I'm a beginner in Prolog and I have two make tuples out of two lists using recursion. For example, func ([1, 2, 3], [4, 5, 6]) should output [(1, 4), (1,5), (1,6), (2, 4), (2, 5), (2, 6), (3, 4), (3 ,5), (3, 6)]. I have the following code:

func([],_,[]).
func([X|T1],Y,[Z|W]):-
    match(X,Y,Z),
    func(T1,Y,W).

match(X,[Y],[(X,Y)]).
match(X,[Y|T],[(X,Y)|Z]) :-
    match(X,T,Z).

But my output for func([1,2,3],[4,5,6],X) is X = [[(1, 4), (1, 5), (1, 6)], [(2, 4), (2, 5), (2, 6)], [(3, 4), (3, 5), (3, 6)]].

How can I get rid of the extra square brackets in the middle of my output? I've tried playing with the parenthesis and brackets in both of my functions, but I can't figure it out.

Answer 1

Using the findall/3 standard predicate and the member/2 de facto standard predicate:

| ?- findall(X-Y, (member(X,[1,2,3]), member(Y,[4,5,6])), Pairs).

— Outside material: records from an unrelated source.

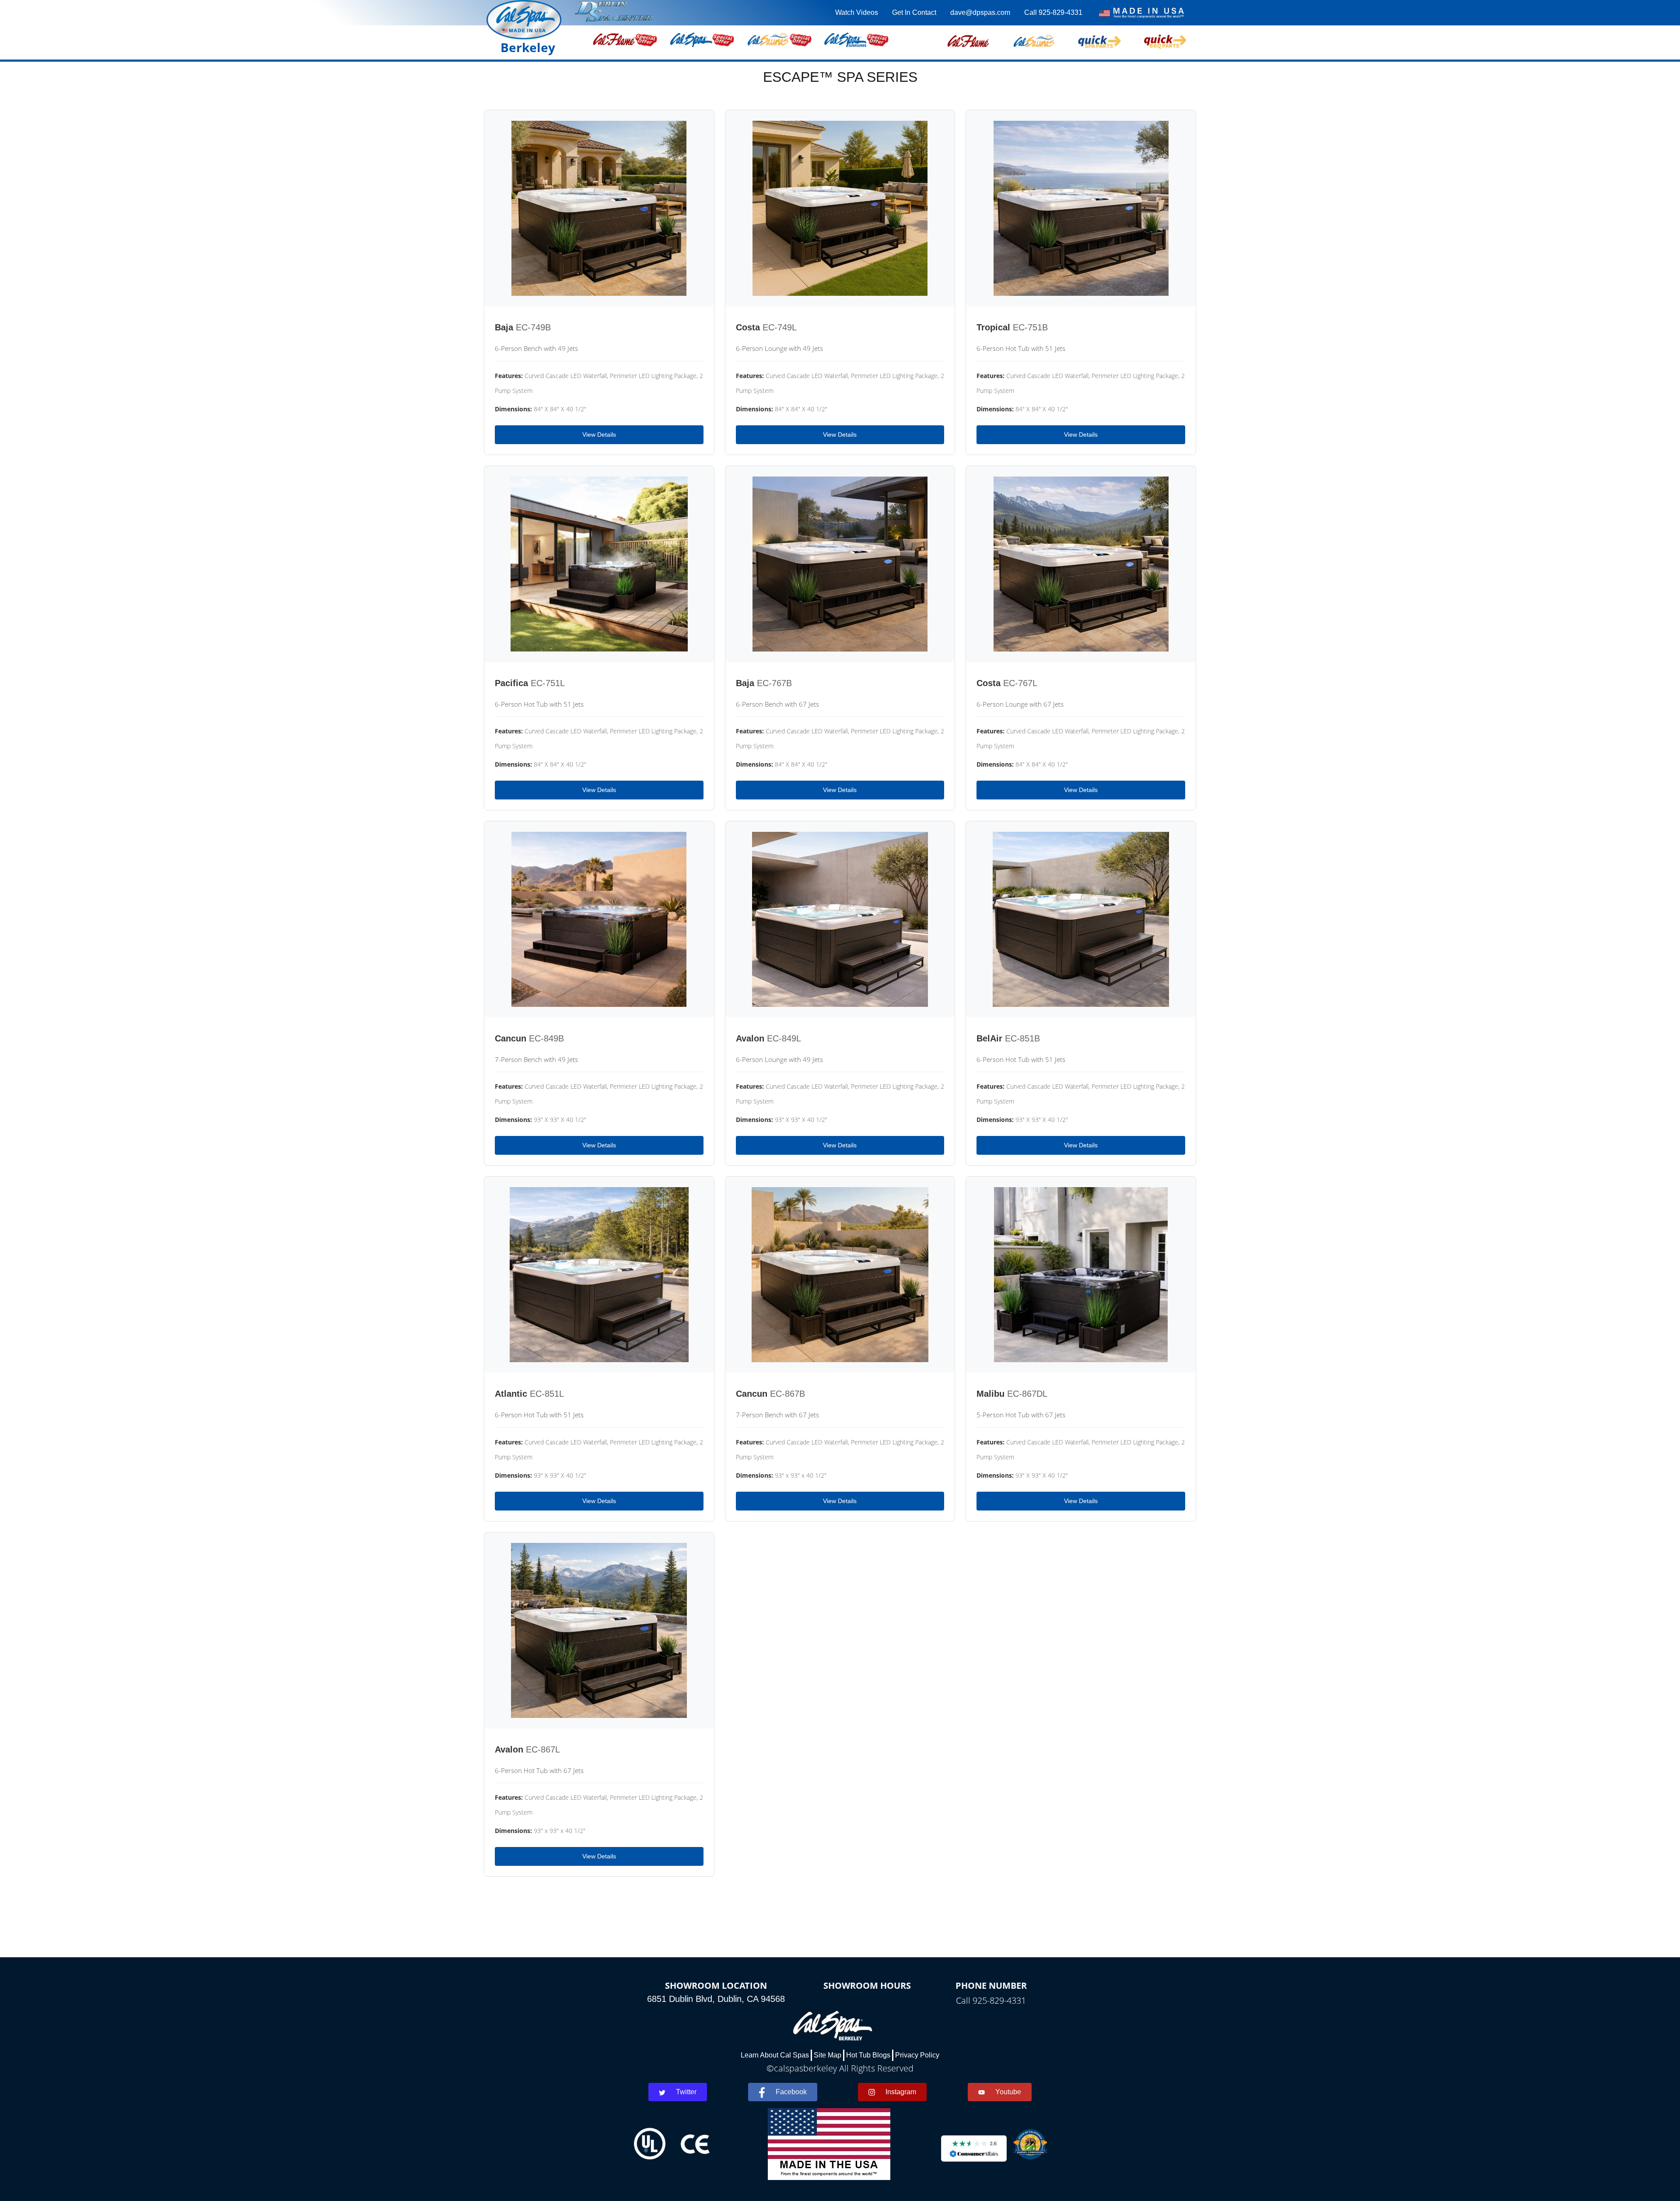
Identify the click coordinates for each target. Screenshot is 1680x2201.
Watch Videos (856, 12)
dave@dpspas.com (980, 12)
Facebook (791, 2092)
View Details (599, 434)
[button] (968, 40)
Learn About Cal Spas (775, 2055)
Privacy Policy (917, 2055)
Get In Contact (914, 12)
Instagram (901, 2092)
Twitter (686, 2092)
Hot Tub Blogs (868, 2055)
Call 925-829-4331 (1053, 12)
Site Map (827, 2055)
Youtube (1008, 2092)
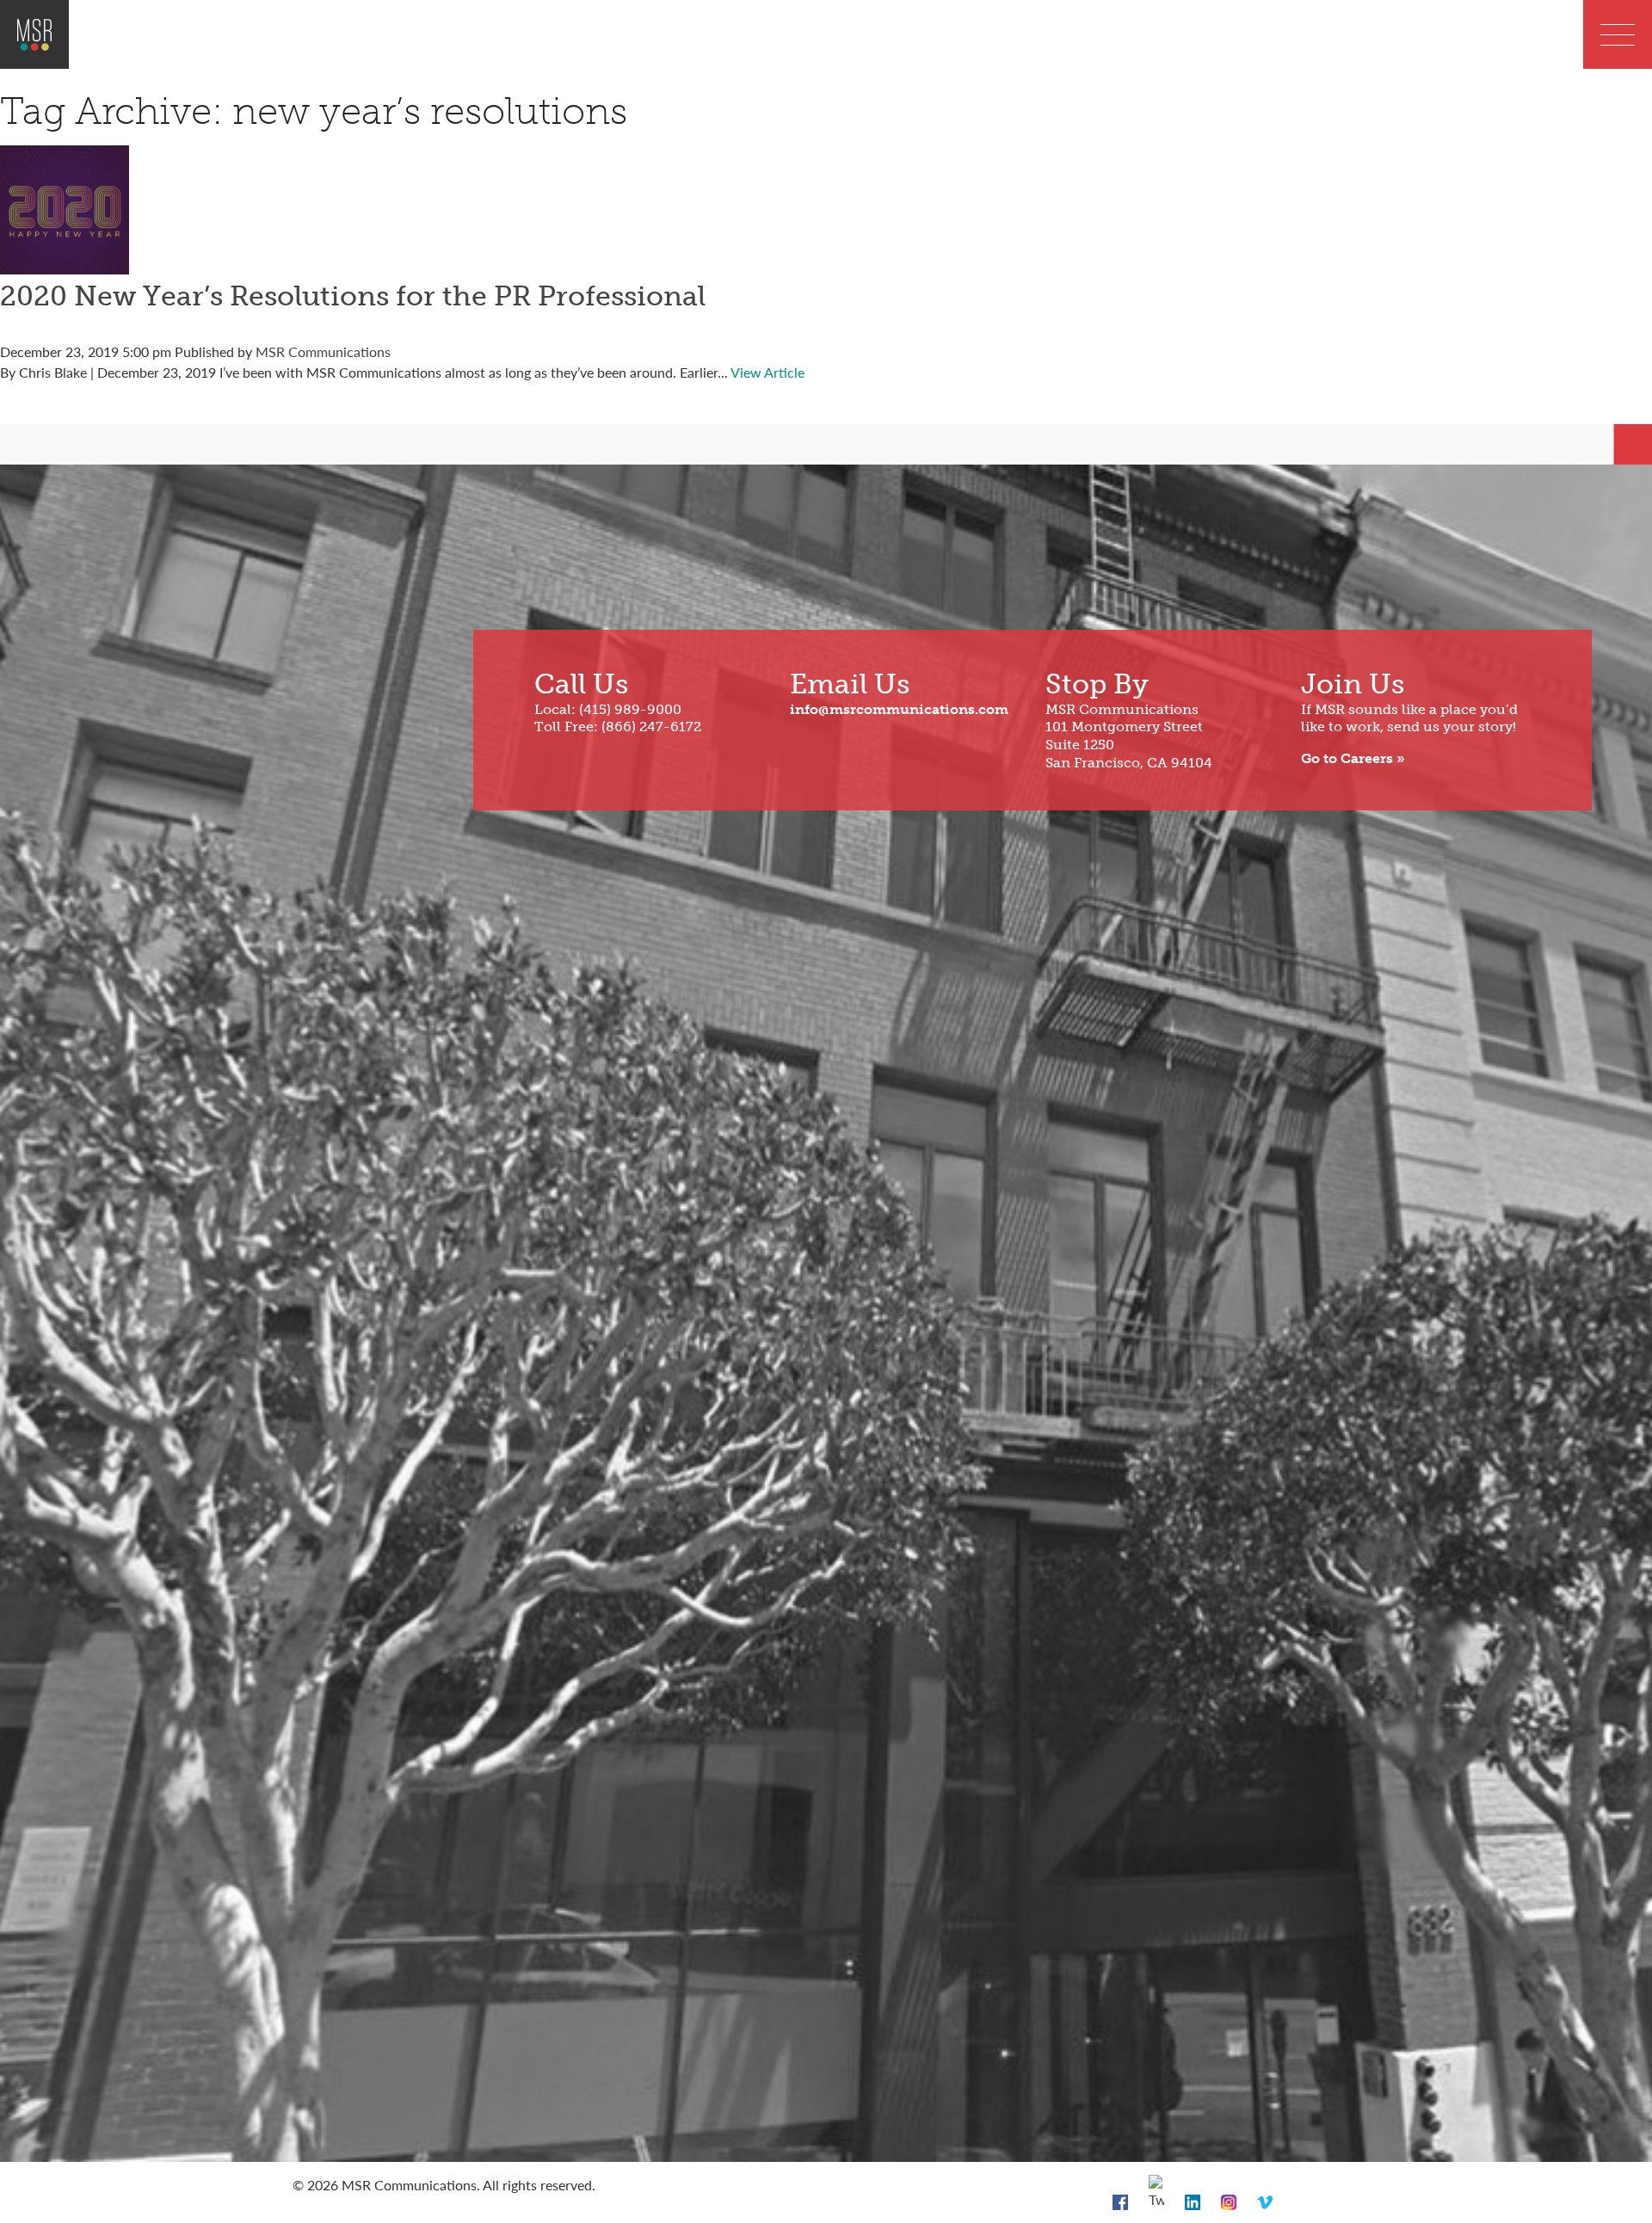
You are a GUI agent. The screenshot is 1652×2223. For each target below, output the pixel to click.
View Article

Pairs = [1-4,1-5,1-6,2-4,2-5,2-6,3-4,3-5,3-6]
yes

To understand this solution, observe that, for each value of X, we enumerate by backtracking all values of Y. I.e. when backtracking (as implicitly performed by the findall/3 predicate to construct a list of all solutions of its second argument), we exhaust all solutions for the last choice-point (the member(Y,[4,5,6]) goal) before backtracking to a previous choice-point (the member(X,[1,2,3]) goal). This is know as chronological backtracking and is one of the defining characteristics of Prolog.

Note that I used X-Y, the usual Prolog representation for a pair, instead of (X,Y), which is not a recommended solution for constructing n-tuples as it only works nicely for pairs of elements.